Battery technology has improved enough that short-range commercial aircraft are beginning to make sense.
Several startups are working on viable electric aircraft, and some are beginning to attract the attention of major airlines.
Hart Aerospace is one of those startups.
We reported on the Sweden-based startup last year when it unveiled the ES-19, a 19-seat electric plane for short flights. ES-19 was meant to have a range of 250 miles (400 km), but this limit is commercially viable for short-haul flights with up to 19 passengers.
When unveiling the plane last year, Hart Aerospace also announced that it had secured investments from key partners: United Airlines Ventures (UAV), Breakthrough Energy Ventures, which is an investment vehicle for Bill Gates, and Mesa Airlines.
At that time, United and Mesa announced that they had placed an order for 100 ES-19 electric aircraft and had an option for 100 more.
a new plane
Now a year later, Hart Aerospace has decided to replace the ES-19 with the new ES-30, a 30-passenger electric aircraft.
The company announced in a press release:
The new airplane design, called the ES-30, is a regional electric airplane with a capacity of 30 passengers and replaces the company’s earlier 19-seat design, the ES-19. It is powered by electric motors powered by batteries, which allows the airplane to operate with zero emissions and low noise.
The change appears to be driven by Hart’s airline partners who are all already saying they are updating their orders to the new version of the plane.
Hart Aerospace elaborated on the new ES-30’s internal configuration:
The ES-30 features a comfortable three-way flat-floor cabin with seating and a galley and a toilet. Cabin storage and overhead bins would add to the larger external luggage and cargo compartment and provide airlines with network flexibility.
The company is involved in battery technology. When it came out of stealth mode last year, it believed battery technology would enable them to build a commercially viable all-electric aircraft for 19 passengers with a range of 250 miles (400 km) by 2026 .
Now the larger 30-passenger aircraft will have a much smaller all-electric range of 125 mi (200 km), but will have a reserve-hybrid configuration consisting of two turbo generators to achieve the original 250 mi (400 km). Limit and reserve energy requirements.
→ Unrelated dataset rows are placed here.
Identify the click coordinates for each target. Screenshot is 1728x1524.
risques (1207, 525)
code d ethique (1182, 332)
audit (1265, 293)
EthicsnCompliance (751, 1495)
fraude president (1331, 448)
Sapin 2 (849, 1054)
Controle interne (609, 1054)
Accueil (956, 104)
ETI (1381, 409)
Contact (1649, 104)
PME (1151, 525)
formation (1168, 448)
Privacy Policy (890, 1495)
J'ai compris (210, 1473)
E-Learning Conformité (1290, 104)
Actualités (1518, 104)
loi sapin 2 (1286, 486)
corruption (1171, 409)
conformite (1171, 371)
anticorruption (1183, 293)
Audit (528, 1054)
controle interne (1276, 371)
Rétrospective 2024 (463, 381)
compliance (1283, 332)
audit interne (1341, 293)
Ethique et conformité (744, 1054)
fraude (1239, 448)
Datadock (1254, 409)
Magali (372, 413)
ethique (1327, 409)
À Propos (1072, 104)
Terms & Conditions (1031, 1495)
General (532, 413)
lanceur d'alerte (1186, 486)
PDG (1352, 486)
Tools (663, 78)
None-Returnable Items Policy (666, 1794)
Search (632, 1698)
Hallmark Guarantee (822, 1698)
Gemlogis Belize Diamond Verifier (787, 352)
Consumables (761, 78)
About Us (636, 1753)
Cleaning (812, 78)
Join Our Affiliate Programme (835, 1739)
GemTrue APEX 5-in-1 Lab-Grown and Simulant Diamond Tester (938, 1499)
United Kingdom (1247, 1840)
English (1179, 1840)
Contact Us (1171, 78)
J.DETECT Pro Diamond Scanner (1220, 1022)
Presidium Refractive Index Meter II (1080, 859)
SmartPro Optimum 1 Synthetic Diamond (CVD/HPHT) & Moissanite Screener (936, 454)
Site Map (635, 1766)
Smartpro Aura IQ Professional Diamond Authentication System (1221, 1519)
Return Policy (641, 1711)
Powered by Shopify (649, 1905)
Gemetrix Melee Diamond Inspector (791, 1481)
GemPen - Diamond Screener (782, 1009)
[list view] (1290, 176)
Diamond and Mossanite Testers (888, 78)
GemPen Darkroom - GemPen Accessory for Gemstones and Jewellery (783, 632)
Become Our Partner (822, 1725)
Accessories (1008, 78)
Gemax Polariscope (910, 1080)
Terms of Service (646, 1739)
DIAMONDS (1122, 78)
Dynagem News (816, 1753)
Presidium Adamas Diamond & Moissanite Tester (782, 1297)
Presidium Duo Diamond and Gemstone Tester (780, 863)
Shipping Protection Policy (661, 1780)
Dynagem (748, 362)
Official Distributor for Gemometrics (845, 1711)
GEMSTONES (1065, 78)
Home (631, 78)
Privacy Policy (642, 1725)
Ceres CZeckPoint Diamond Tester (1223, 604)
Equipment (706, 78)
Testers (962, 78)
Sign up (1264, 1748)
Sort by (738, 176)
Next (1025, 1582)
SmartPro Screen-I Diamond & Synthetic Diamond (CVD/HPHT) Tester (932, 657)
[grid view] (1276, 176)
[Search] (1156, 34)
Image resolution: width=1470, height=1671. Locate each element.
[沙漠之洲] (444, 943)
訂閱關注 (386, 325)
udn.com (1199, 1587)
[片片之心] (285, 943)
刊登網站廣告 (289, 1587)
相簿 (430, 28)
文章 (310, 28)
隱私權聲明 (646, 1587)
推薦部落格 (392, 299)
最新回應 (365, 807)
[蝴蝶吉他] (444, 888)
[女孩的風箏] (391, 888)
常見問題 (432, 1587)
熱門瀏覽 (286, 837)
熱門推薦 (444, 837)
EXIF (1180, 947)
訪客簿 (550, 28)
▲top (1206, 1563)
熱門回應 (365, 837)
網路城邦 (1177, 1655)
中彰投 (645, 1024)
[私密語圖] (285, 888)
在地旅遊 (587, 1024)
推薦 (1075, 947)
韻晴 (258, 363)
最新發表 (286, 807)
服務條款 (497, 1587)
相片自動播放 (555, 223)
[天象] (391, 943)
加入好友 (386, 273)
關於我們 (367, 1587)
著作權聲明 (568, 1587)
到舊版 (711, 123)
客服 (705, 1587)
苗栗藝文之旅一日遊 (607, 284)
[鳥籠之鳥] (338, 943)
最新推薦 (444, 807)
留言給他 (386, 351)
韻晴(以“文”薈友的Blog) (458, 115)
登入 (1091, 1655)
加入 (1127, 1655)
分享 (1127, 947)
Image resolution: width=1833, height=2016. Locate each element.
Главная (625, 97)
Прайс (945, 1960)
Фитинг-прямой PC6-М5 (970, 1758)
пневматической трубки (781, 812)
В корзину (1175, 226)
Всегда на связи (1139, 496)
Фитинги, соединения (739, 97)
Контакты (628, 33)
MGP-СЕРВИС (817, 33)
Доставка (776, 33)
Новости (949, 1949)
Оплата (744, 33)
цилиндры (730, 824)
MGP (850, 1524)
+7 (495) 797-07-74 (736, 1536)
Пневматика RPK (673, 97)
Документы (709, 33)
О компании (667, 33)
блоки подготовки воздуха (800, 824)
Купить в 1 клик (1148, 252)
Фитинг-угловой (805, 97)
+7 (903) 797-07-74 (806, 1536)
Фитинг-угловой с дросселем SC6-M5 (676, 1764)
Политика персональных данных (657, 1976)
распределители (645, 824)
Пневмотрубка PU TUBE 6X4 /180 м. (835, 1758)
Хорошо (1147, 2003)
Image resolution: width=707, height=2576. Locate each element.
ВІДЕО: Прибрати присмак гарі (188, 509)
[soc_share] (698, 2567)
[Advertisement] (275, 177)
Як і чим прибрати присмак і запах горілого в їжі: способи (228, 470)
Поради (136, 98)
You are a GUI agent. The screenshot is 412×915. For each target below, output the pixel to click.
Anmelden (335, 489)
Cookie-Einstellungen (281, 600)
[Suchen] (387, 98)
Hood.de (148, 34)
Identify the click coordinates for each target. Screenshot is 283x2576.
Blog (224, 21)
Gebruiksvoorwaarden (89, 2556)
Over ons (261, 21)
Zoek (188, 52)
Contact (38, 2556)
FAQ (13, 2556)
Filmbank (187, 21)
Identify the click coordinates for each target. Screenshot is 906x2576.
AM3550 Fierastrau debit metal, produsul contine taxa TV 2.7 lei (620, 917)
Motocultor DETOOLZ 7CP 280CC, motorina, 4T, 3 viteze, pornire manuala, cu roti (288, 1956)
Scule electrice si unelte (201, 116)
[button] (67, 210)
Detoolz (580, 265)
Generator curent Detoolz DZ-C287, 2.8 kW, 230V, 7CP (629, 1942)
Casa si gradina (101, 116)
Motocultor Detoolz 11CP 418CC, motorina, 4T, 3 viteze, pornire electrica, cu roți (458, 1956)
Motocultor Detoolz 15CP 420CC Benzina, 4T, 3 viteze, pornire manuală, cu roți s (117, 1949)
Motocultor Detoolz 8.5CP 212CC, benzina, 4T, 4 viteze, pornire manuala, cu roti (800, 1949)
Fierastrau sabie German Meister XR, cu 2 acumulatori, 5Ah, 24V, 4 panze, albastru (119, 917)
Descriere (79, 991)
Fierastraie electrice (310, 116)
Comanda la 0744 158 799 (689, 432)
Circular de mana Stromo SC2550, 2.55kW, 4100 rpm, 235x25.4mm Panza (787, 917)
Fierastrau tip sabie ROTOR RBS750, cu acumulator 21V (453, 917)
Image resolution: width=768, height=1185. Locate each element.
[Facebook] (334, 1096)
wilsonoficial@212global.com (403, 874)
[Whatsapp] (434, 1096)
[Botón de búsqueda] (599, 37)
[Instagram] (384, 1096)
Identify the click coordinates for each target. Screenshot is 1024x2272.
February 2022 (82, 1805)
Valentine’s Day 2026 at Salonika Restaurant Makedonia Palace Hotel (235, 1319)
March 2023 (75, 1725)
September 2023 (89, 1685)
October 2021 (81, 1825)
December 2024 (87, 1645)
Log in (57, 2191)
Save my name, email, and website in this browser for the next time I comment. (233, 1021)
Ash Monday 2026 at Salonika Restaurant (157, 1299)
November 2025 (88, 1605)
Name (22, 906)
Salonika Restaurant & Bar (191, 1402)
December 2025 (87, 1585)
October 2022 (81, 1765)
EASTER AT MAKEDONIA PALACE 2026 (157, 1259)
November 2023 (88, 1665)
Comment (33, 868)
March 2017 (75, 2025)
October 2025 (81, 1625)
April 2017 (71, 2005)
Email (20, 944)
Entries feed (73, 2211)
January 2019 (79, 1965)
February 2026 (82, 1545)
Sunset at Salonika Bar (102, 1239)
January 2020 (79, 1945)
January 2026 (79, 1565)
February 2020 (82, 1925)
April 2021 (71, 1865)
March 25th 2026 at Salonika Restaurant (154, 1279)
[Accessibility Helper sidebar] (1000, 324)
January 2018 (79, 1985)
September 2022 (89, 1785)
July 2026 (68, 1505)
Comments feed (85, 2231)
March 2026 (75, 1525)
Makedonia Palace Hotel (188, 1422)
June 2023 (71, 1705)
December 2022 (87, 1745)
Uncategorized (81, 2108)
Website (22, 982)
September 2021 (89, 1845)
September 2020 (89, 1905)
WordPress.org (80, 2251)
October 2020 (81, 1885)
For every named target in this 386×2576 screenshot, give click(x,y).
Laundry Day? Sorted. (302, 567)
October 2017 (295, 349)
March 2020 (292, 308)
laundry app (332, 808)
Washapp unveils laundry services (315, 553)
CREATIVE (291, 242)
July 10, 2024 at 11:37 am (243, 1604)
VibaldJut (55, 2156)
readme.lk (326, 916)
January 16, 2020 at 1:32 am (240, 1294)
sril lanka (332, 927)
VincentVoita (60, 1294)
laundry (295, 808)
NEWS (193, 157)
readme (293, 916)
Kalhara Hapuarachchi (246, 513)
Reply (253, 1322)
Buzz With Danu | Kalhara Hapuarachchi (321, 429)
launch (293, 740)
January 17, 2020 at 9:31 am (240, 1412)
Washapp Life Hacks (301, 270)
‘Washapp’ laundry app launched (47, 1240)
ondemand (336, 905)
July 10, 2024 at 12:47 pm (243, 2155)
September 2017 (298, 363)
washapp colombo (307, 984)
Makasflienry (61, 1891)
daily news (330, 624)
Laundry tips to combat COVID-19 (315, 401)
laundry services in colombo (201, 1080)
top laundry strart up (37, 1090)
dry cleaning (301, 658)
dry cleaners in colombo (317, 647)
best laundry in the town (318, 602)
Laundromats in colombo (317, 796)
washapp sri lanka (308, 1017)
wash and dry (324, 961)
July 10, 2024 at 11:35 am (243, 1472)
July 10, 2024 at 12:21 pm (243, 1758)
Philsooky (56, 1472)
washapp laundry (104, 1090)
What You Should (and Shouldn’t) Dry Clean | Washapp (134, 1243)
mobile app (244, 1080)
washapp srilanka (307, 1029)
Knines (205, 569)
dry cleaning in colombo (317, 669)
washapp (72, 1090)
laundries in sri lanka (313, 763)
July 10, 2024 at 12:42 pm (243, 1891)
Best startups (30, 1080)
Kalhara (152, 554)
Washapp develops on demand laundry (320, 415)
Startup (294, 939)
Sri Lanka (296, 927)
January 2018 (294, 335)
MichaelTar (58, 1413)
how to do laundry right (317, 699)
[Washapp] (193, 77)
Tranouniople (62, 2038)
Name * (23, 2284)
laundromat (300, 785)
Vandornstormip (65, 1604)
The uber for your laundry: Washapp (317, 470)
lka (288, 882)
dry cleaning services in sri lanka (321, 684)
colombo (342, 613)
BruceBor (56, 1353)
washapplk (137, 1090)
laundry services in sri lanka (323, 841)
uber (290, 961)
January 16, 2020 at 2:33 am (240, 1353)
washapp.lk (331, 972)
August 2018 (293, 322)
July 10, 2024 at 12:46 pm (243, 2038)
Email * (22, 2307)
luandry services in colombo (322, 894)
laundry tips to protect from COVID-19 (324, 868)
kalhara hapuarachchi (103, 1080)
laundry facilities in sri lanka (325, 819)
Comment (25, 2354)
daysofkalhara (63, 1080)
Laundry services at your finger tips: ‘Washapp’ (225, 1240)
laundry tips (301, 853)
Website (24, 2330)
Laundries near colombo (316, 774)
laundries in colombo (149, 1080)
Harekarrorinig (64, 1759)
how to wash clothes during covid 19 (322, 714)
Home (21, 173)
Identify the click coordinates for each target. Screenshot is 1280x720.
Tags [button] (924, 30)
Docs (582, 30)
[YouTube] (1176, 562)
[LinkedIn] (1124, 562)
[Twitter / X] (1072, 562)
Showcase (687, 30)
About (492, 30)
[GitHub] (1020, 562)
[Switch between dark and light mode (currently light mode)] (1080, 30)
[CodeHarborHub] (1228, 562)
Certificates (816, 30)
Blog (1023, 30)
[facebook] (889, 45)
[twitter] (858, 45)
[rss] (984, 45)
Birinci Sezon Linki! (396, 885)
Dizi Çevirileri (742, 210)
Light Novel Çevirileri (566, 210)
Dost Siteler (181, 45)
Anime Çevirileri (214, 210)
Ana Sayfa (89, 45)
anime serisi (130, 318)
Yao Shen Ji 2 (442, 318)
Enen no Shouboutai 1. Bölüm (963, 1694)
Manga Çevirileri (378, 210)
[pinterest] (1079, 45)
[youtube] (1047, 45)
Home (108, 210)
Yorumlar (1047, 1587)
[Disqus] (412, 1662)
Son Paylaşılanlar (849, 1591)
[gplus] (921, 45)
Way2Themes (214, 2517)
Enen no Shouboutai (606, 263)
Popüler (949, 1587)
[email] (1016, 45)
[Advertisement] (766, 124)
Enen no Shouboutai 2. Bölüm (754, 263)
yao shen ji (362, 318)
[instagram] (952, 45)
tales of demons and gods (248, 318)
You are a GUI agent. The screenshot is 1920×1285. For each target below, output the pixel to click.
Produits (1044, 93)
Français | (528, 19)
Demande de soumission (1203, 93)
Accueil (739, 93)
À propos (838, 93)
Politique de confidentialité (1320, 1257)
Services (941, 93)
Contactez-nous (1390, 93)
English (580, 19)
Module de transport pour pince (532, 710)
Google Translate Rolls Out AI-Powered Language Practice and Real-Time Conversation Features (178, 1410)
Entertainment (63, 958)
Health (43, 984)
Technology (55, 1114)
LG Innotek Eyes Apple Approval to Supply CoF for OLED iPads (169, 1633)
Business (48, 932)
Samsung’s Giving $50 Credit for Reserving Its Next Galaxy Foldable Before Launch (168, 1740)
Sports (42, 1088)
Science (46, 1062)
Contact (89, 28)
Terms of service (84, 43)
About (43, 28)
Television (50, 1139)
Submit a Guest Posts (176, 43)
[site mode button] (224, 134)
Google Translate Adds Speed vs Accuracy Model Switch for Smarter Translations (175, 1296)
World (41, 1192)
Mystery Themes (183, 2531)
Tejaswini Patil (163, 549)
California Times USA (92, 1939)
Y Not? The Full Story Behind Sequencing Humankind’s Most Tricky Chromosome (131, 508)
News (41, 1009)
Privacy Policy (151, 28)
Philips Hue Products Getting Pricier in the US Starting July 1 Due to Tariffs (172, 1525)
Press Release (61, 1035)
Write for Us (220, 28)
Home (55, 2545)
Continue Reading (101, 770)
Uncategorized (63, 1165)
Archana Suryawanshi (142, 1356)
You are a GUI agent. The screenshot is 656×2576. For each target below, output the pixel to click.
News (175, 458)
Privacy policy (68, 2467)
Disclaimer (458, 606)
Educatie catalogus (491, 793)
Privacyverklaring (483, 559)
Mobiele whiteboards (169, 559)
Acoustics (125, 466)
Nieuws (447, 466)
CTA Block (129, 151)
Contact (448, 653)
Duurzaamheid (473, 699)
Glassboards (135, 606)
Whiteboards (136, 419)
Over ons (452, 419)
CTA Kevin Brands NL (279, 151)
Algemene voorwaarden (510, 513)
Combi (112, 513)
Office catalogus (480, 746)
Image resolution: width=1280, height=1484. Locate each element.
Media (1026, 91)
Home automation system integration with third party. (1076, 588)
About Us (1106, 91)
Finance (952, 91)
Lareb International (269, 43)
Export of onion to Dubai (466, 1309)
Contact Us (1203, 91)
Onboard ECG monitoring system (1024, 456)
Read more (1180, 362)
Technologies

The reserve-hybrid turbogenerator is a new technology developed by companies including Honeywell and Rolls-Royce that enables aircraft to have electric propulsion powered by jet fuel.
Hart Aerospace still aims to make its aircraft mostly battery-powered and hopes to improve range with battery technology.
The new aircraft is now planned for commercial flights in 2028.
With the new ES-30 replacing the E19, Hart Aerospace announced that it has secured other important new partners in its project.
Air Canada and Saab have invested US$5 million in Hart Aerospace.
Air Canada President and Chief Executive Michael Russo commented on the announcement:
Air Canada is delighted to partner with Hart Aerospace on the development of this revolutionary aircraft. We’ve been working hard to reduce our footprint with much success, but we know that meeting our net-zero emissions targets will require new technology like the ES-30. We are confident that the team at HART Aerospace has the expertise to deliver on the ES-30’s promise of a cleaner and greener aviation future.
In addition to its investment, Air Canada has also placed a purchase order for 30 ES-30 aircraft.
The company has now confirmed that Nordic airlines Brathens Regional Airlines (BRA), Icelandair, SAS and New Zealand’s Sounds Air, on top of United and Air Canada, have placed orders for their electric planes.